There were more red steps to climb. The same red carpet from the cinema hall was following them around. Magic flying carpet.

Chacko was in his room. Caught feasting. Roast chicken, chips, sweet corn and chicken soup, two parathas and vanilla ice cream with chocolate sauce. Sauce in a sauceboat. Chacko often said that his ambition was to die of overeating. Mammachi said it was a sure sign of suppressed unhappiness. Chacko said it was no such thing. He said it was Sheer Greed.

Chacko was puzzled to see everybody back so early, but pretended otherwise. He kept eating.

The original plan had been that Estha would sleep with Chacko, and Rahel with Ammu and Baby Kochamma. But now that Estha wasn’t well and Love had been re-apportioned (Ammu loved her a little less), Rahel would have to sleep with Chacko, and Estha with Ammu and Baby Kochamma.

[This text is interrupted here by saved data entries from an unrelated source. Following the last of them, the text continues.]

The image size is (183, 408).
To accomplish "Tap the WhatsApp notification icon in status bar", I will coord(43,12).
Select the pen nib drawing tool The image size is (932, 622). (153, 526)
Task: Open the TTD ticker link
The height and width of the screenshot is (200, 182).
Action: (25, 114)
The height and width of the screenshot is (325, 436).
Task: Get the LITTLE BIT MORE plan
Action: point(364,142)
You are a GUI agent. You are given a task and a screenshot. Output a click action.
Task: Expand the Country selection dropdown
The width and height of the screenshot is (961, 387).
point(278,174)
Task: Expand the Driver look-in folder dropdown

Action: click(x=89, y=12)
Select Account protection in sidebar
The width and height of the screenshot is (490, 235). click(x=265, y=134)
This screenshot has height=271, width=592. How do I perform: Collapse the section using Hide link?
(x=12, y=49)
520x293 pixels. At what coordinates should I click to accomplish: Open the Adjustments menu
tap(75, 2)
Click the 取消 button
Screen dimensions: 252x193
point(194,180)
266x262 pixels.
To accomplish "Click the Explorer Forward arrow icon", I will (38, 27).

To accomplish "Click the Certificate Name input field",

Ammu took Rahel’s pajamas and toothbrush out of the suitcase and put them on the bed.

“Here,” Ammu said.

Two clicks to close the suitcase.

Click. And click.

“Ammu,” Rahel said, “shall I miss dinner as my punishment?”

She was keen to exchange punishments. No dinner, in exchange for Ammu loving her the same as before.

“As you please,” Ammu said. “But I advise you to eat. If you want to grow, that is. Maybe you could share some of Chacko’s chicken.”

“Maybe and maybe not,” Chacko said.

“But what about my punishment?” Rahel said. “You haven’t given me my punishment!”

“Some things come with their own punishments,” Baby Kochamma said. As though she was explaining a sum that Rahel couldn’t understand.

Some things come with their own punishments. Like bedrooms with built-in cupboards. They would all learn more about punishments soon. That they came in different sizes. That some were so big they were like cupboards with built-in bedrooms. You could spend your whole life in them, wandering through dark shelving.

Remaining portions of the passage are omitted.